Nel corso di mezzo secolo tante cose sono cambiate, rendendo il libro di Foucault sotto certi aspetti datato. La società capitalistica, infatti, oggigiorno è ancor più capitalistica di quando Sorvegliare e punire venne dato alle stampe, ma i suoi membri fanno fatica a riconoscersi e a definirsi come “soggetti d’obbedienza”. Questi ultimi, infatti, rimandano a quella “società disciplinare” che non c’è più, che è finta insieme col XX secolo.
Quella attuale, piuttosto – e Byung-Chul Han le ha dedicato pagine illuminanti –, è “la società della prestazione”, dove a dominare non è la negatività del “non potere”, bensì la positività del “poter fare”.
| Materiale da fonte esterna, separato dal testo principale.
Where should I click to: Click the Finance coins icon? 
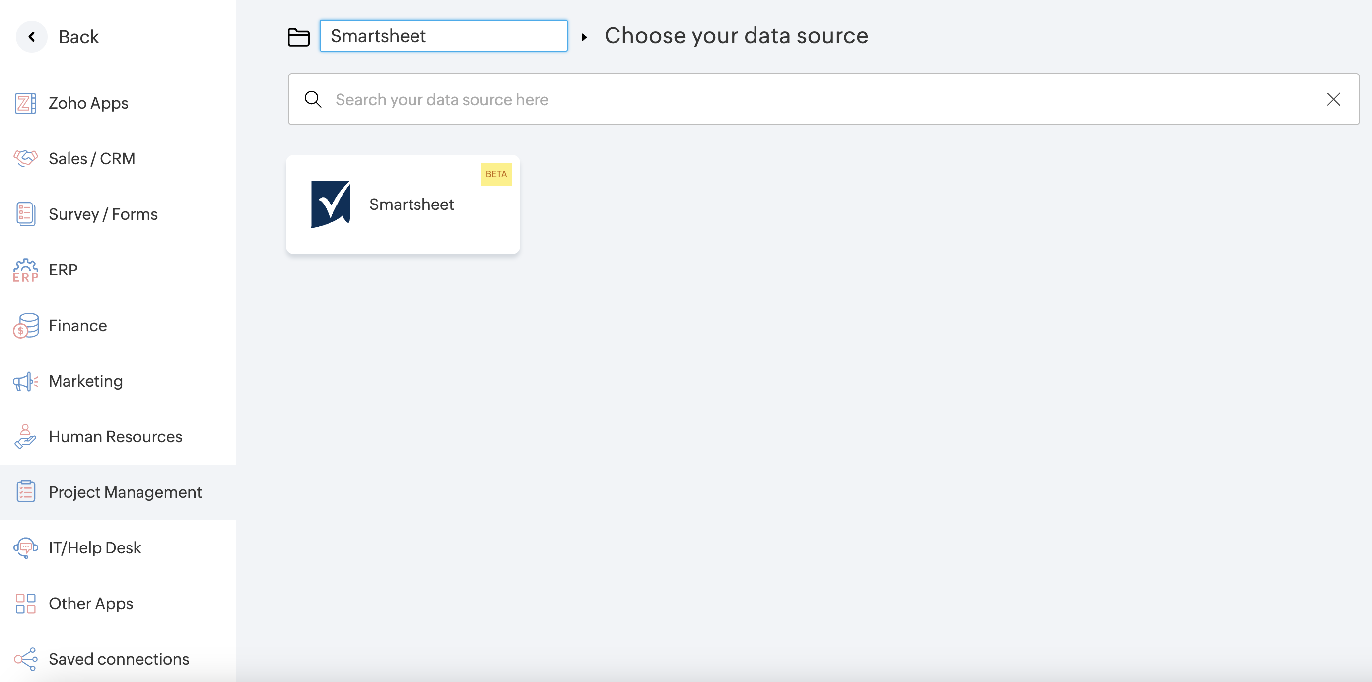pyautogui.click(x=25, y=325)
Detto in altri termini, a orientare la condotta dell’individuo non sono i divieti e gli obblighi, ma l’assenza di regole e l’iniziativa personale. Perché non fare ciò che si è in grado di fare? In nome di chi e di che cosa? Dio è morto, gli dei sono fuggiti, il potere è sempre più globale e indipendente dalla politica, la quale, se conserva una capacità d’incidere, la conserva unicamente su tematiche locali o, come ha scritto Zygmunt Bauman, su “faccende a portata di mano”. Niente e nessuno ostacolano la mia progettualità e la mia volontà.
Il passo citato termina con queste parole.